━━━━━ Data for processing ━━━━━
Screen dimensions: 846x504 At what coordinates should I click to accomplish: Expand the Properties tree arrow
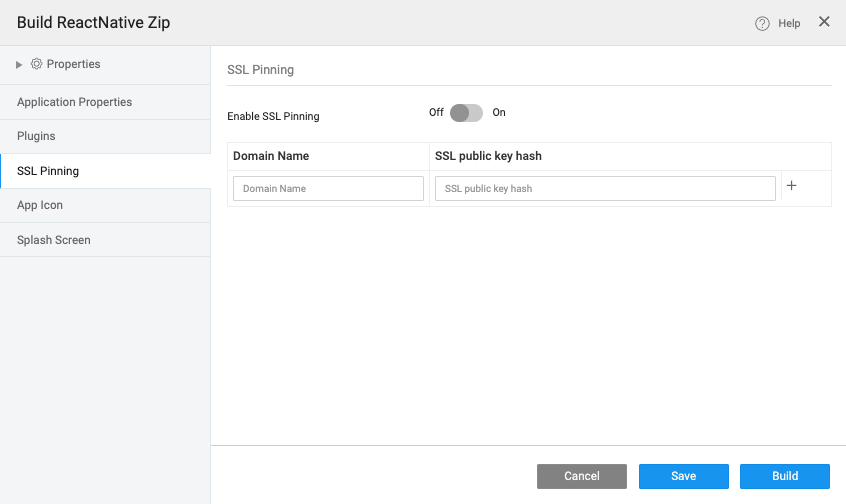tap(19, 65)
━━━━━
━━━━━ Data for processing ━━━━━
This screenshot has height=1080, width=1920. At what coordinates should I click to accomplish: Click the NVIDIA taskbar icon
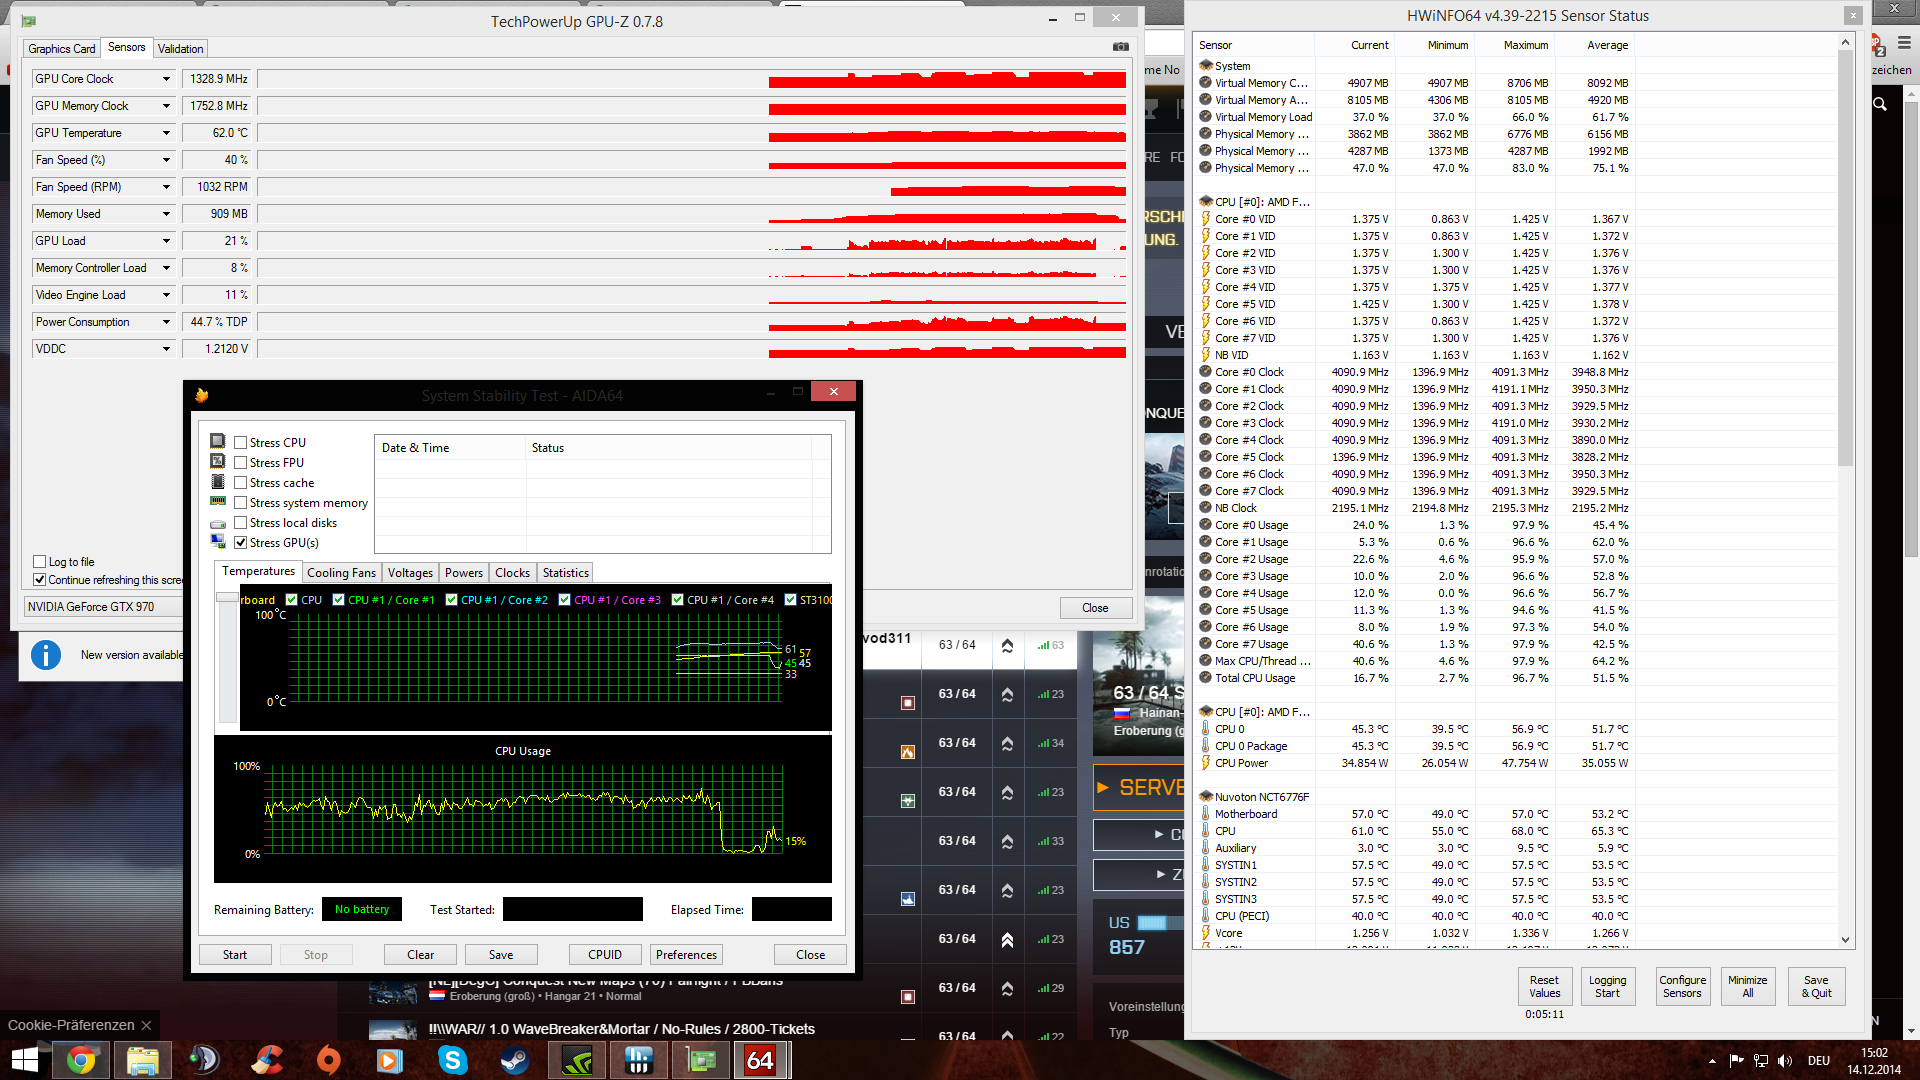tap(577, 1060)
━━━━━
━━━━━ Data for processing ━━━━━
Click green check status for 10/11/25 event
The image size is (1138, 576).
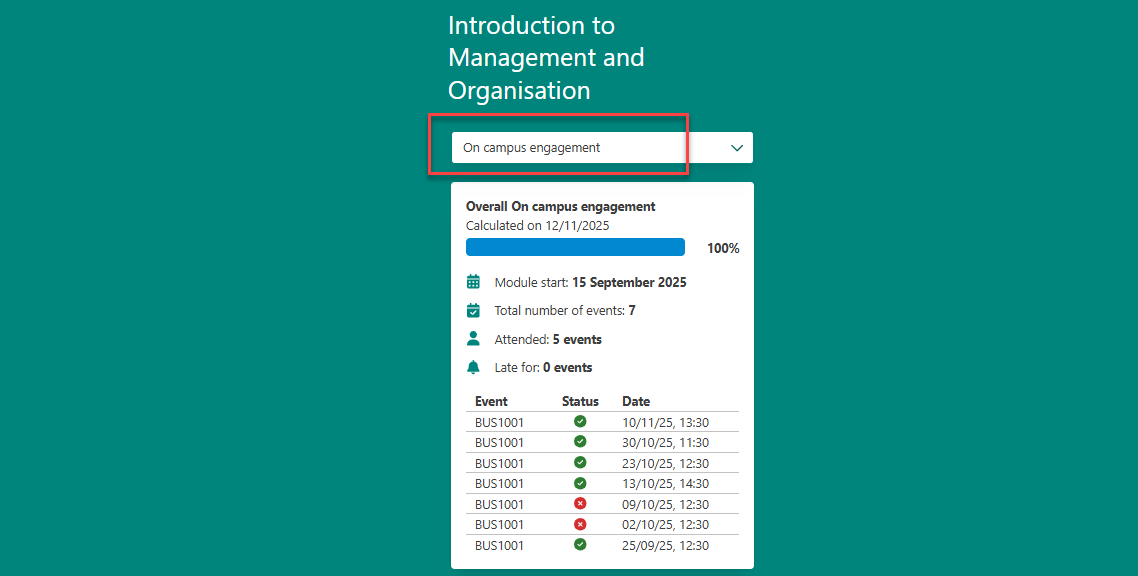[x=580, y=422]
━━━━━
# Your instructions
Duplicate the lines above, from the line with "This screenshot has" up to and including the line with "tap(577, 1060)", and leave the pictures out of your copy.

# The answer
This screenshot has height=1080, width=1920. At what coordinates should I click to accomplish: Click the NVIDIA taskbar icon
tap(577, 1060)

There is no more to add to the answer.